Please give the records from the line with "Task: Take a snapshot with the camera icon" to the line with "1853x1003 pixels. (x=928, y=133)" again, replacing "Name field" with "Title field" and leaving everything else unchanged.

^^^^^^^^^^^^^^^^

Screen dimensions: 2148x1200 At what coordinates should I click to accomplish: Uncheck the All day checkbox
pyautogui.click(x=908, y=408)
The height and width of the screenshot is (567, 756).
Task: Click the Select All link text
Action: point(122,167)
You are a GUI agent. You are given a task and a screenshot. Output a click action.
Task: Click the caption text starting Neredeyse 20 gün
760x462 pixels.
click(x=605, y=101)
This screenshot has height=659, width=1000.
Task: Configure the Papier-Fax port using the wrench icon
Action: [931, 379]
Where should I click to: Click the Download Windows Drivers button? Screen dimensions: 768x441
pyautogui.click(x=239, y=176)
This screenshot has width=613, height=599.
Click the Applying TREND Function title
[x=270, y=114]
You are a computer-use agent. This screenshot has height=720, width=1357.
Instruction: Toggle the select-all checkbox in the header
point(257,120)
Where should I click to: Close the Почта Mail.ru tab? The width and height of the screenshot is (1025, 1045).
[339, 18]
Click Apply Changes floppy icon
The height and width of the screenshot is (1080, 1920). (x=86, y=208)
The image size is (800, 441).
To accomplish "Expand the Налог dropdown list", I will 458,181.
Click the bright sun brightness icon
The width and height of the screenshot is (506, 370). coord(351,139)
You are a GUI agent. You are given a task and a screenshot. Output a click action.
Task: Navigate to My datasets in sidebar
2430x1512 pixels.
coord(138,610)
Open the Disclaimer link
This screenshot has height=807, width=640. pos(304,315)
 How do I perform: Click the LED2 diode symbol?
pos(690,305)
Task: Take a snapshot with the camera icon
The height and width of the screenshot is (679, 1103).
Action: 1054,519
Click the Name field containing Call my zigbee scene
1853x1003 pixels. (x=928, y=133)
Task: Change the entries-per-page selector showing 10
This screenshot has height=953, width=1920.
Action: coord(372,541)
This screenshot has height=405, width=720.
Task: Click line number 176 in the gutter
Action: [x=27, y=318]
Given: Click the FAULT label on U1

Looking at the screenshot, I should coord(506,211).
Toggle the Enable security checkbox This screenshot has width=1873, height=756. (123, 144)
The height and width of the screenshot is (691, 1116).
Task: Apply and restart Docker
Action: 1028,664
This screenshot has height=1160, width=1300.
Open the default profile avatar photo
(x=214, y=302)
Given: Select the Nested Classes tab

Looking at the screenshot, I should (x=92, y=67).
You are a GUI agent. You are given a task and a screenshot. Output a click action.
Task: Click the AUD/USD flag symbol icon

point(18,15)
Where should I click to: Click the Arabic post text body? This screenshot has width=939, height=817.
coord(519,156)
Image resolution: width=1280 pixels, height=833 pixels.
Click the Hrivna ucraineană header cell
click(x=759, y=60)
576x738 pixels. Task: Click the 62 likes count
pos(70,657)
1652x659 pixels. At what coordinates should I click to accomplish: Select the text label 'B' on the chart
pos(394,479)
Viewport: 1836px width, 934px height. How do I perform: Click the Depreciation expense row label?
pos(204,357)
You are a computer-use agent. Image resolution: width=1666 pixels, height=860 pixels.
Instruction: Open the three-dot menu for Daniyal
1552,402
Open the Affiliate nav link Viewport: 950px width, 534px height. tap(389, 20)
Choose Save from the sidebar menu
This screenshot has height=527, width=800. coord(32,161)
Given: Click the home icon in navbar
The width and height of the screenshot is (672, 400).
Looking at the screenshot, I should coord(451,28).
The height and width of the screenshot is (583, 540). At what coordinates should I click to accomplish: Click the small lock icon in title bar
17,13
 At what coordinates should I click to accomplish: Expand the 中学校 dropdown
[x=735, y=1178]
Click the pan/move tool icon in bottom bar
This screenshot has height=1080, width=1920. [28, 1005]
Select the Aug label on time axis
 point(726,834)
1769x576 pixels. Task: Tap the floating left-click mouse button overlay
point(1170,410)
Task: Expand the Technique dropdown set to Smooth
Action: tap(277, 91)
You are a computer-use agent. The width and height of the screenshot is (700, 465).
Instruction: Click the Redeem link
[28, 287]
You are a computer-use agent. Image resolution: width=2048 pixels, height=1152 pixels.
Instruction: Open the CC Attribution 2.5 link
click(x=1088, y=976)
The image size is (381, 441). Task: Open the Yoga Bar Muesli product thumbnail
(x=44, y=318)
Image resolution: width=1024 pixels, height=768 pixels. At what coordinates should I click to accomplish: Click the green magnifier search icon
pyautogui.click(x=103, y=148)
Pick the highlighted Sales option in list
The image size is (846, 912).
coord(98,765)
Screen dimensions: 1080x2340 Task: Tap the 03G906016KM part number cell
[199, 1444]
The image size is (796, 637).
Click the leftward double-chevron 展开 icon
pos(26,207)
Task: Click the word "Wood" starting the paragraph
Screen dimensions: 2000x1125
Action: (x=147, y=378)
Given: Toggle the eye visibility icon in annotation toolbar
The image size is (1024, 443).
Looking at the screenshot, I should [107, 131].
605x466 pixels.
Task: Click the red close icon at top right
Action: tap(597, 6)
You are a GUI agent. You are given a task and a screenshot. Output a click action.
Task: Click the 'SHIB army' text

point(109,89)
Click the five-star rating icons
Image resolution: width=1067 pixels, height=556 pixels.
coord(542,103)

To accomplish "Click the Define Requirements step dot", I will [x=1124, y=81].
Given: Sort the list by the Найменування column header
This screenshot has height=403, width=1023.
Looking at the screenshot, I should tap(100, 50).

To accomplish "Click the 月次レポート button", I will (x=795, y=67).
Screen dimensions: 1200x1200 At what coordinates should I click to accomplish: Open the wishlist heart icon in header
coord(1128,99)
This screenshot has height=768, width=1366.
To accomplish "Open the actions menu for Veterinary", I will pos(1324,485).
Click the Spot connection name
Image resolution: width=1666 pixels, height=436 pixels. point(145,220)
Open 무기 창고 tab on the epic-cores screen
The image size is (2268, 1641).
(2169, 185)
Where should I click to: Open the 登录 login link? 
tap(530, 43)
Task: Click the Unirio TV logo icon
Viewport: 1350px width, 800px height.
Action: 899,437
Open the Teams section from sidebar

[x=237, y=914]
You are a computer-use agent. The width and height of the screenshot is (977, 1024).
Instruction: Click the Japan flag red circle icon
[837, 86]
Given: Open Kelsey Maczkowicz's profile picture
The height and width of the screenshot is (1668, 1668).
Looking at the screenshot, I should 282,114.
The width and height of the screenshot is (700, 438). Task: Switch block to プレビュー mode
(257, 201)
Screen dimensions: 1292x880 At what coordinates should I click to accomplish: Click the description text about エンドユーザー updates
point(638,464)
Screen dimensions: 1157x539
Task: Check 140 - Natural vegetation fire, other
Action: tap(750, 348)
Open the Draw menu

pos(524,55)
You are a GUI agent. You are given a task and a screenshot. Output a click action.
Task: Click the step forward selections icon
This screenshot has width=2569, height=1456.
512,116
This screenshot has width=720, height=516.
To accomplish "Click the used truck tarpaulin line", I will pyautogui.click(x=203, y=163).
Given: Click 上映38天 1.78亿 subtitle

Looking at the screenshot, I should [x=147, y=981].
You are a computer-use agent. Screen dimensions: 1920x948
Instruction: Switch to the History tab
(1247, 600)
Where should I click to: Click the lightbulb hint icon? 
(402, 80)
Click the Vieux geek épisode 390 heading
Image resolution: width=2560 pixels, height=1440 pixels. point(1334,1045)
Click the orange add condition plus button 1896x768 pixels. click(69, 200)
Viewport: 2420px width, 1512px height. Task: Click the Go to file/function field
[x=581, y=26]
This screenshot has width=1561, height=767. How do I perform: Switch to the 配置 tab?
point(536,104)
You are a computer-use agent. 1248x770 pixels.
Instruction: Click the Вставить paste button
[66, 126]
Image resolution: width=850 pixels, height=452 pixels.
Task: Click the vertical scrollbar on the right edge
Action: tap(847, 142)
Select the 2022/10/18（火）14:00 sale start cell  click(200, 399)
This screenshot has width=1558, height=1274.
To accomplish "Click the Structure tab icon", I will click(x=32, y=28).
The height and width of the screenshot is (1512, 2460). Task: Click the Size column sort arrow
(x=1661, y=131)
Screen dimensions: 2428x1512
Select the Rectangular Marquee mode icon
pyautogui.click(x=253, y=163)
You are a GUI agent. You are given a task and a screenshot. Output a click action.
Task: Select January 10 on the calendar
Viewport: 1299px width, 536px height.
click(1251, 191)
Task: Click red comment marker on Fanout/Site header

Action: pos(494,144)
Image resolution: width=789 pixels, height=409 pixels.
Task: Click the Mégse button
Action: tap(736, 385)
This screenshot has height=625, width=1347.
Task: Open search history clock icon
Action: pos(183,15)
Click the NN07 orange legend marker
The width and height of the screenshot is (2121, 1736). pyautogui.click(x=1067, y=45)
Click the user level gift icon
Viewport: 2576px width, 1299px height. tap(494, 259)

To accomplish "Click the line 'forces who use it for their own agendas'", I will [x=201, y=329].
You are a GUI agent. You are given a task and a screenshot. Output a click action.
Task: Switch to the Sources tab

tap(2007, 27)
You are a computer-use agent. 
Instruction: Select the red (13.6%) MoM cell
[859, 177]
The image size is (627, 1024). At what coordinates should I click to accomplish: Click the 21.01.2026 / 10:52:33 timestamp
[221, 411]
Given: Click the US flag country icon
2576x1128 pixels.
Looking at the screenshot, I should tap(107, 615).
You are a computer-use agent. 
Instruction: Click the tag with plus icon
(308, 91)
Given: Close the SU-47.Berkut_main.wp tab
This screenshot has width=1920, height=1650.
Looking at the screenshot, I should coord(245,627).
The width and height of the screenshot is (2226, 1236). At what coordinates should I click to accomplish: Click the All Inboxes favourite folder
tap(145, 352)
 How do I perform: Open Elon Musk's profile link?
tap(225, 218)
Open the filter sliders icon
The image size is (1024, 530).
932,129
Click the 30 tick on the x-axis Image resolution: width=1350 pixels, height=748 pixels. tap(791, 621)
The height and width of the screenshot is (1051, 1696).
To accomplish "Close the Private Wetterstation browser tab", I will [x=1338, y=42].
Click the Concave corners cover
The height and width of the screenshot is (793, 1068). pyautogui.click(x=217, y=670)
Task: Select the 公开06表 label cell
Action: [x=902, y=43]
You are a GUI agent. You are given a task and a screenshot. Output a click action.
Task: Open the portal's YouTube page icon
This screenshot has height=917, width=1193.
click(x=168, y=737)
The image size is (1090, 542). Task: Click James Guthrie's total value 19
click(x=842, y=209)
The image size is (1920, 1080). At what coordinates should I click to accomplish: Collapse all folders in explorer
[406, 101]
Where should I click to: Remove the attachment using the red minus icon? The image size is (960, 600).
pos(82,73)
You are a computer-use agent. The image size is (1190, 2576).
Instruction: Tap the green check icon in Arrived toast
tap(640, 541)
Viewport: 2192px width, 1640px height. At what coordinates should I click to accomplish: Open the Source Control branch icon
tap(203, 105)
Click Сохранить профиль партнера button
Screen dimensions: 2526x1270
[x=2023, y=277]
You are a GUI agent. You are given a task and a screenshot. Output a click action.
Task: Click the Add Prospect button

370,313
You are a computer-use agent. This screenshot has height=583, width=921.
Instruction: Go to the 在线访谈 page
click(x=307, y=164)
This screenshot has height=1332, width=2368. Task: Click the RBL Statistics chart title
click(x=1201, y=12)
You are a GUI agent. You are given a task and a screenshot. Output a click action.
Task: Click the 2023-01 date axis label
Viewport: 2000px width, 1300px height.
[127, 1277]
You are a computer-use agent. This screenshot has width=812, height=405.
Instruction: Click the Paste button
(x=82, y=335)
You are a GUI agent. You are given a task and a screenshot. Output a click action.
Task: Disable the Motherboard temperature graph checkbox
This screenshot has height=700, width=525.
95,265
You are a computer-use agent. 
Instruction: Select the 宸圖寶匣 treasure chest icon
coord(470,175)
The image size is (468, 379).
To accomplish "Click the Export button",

^^^^^^^^^^^^^^^^

# Answer for the task
Task: Take a snapshot with the camera icon
The height and width of the screenshot is (679, 1103).
Action: 1054,519
Click the Title field containing Call my zigbee scene
1853x1003 pixels. (x=928, y=133)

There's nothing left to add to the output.